**GIVEN RECORDS:**
--------------------------------------------------

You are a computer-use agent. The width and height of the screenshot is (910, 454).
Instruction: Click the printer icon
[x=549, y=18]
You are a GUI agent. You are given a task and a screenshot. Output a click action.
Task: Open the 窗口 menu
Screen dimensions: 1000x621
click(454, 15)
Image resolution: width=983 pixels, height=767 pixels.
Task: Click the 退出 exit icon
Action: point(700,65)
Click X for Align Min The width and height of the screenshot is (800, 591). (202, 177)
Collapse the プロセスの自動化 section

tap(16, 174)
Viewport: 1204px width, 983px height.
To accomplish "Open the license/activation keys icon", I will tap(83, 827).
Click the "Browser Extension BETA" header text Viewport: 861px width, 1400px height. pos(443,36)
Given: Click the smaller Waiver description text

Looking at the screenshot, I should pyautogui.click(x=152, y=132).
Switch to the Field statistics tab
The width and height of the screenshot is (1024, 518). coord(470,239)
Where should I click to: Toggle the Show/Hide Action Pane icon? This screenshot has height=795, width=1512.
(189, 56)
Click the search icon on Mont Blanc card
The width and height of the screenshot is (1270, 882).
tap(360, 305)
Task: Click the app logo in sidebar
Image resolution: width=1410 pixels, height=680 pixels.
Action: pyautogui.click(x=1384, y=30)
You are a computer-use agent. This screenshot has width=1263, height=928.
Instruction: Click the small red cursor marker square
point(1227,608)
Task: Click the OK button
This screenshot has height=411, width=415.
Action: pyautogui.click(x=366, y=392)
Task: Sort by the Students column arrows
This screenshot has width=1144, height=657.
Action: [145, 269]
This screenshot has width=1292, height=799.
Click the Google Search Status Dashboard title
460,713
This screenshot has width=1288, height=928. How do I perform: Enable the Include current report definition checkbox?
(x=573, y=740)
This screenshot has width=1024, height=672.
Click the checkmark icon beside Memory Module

--------------------------------------------------

**GIVEN INSTRUCTION:** Rewrite the items from the line containing "This screenshot has width=1292, height=799." through the last item, keeping both ends and every request. Raise each coordinate in the answers by 49.

**SOLUTION TO THE PROBLEM:**
This screenshot has width=1292, height=799.
Click the Google Search Status Dashboard title
509,762
This screenshot has width=1288, height=928. How do I perform: Enable the Include current report definition checkbox?
(x=622, y=789)
This screenshot has width=1024, height=672.
Click the checkmark icon beside Memory Module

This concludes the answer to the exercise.